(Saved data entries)
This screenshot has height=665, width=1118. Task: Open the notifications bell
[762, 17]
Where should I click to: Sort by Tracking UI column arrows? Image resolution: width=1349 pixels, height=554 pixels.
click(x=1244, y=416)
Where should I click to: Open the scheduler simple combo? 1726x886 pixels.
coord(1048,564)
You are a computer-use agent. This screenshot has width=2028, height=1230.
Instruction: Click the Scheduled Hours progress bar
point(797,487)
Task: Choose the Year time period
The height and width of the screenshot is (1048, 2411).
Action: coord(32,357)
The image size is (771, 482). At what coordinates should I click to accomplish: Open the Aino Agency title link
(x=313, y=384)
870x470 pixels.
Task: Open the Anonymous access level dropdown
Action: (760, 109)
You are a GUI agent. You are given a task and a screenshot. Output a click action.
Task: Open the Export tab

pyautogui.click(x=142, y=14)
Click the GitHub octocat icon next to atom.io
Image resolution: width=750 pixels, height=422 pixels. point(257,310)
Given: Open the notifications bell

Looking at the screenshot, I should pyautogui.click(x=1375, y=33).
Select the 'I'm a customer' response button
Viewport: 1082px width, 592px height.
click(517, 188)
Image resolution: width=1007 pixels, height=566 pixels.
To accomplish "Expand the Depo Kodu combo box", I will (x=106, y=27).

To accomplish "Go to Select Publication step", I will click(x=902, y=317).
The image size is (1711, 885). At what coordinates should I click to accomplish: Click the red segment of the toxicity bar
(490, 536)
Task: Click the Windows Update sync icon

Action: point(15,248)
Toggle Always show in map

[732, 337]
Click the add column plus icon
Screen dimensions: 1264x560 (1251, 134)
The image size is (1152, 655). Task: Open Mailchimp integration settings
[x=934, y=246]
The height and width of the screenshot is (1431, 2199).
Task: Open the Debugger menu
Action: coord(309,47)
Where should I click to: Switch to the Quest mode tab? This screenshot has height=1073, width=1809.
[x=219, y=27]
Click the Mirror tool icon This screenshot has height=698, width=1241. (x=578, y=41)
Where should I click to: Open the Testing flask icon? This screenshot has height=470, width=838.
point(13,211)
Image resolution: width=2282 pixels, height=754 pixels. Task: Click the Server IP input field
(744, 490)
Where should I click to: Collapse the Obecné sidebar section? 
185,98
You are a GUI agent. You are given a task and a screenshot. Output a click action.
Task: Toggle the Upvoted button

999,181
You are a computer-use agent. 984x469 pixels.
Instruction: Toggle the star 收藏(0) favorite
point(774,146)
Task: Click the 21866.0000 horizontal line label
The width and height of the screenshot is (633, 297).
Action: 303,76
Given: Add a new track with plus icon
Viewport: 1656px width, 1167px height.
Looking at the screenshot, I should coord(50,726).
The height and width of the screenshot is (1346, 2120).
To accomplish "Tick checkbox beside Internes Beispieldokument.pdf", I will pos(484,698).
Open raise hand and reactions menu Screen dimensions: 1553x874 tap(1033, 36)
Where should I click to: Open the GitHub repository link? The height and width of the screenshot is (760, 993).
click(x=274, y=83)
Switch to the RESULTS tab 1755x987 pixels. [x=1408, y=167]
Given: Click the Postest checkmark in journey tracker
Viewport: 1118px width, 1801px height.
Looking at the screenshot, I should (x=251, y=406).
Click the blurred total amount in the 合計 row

### Problem to solve
Line by line, the data should be returned exactly as written.

### Task answer
This screenshot has height=665, width=1118. Task: Open the notifications bell
[762, 17]
Where should I click to: Sort by Tracking UI column arrows? Image resolution: width=1349 pixels, height=554 pixels.
click(x=1244, y=416)
Where should I click to: Open the scheduler simple combo? 1726x886 pixels.
coord(1048,564)
You are a computer-use agent. This screenshot has width=2028, height=1230.
Instruction: Click the Scheduled Hours progress bar
point(797,487)
Task: Choose the Year time period
The height and width of the screenshot is (1048, 2411).
Action: coord(32,357)
The image size is (771, 482). At what coordinates should I click to accomplish: Open the Aino Agency title link
(x=313, y=384)
870x470 pixels.
Task: Open the Anonymous access level dropdown
Action: (760, 109)
You are a GUI agent. You are given a task and a screenshot. Output a click action.
Task: Open the Export tab

pyautogui.click(x=142, y=14)
Click the GitHub octocat icon next to atom.io
Image resolution: width=750 pixels, height=422 pixels. point(257,310)
Given: Open the notifications bell

Looking at the screenshot, I should pyautogui.click(x=1375, y=33).
Select the 'I'm a customer' response button
Viewport: 1082px width, 592px height.
click(517, 188)
Image resolution: width=1007 pixels, height=566 pixels.
To accomplish "Expand the Depo Kodu combo box", I will (x=106, y=27).

To accomplish "Go to Select Publication step", I will click(x=902, y=317).
The image size is (1711, 885). At what coordinates should I click to accomplish: Click the red segment of the toxicity bar
(490, 536)
Task: Click the Windows Update sync icon

Action: point(15,248)
Toggle Always show in map

[732, 337]
Click the add column plus icon
Screen dimensions: 1264x560 (1251, 134)
The image size is (1152, 655). Task: Open Mailchimp integration settings
[x=934, y=246]
The height and width of the screenshot is (1431, 2199).
Task: Open the Debugger menu
Action: coord(309,47)
Where should I click to: Switch to the Quest mode tab? This screenshot has height=1073, width=1809.
[x=219, y=27]
Click the Mirror tool icon This screenshot has height=698, width=1241. (x=578, y=41)
Where should I click to: Open the Testing flask icon? This screenshot has height=470, width=838.
point(13,211)
Image resolution: width=2282 pixels, height=754 pixels. Task: Click the Server IP input field
(744, 490)
Where should I click to: Collapse the Obecné sidebar section? 
185,98
You are a GUI agent. You are given a task and a screenshot. Output a click action.
Task: Toggle the Upvoted button

999,181
You are a computer-use agent. 984x469 pixels.
Instruction: Toggle the star 收藏(0) favorite
point(774,146)
Task: Click the 21866.0000 horizontal line label
The width and height of the screenshot is (633, 297).
Action: 303,76
Given: Add a new track with plus icon
Viewport: 1656px width, 1167px height.
Looking at the screenshot, I should coord(50,726).
The height and width of the screenshot is (1346, 2120).
To accomplish "Tick checkbox beside Internes Beispieldokument.pdf", I will pos(484,698).
Open raise hand and reactions menu Screen dimensions: 1553x874 tap(1033, 36)
Where should I click to: Open the GitHub repository link? The height and width of the screenshot is (760, 993).
click(x=274, y=83)
Switch to the RESULTS tab 1755x987 pixels. [x=1408, y=167]
Given: Click the Postest checkmark in journey tracker
Viewport: 1118px width, 1801px height.
Looking at the screenshot, I should (x=251, y=406).
Click the blurred total amount in the 合計 row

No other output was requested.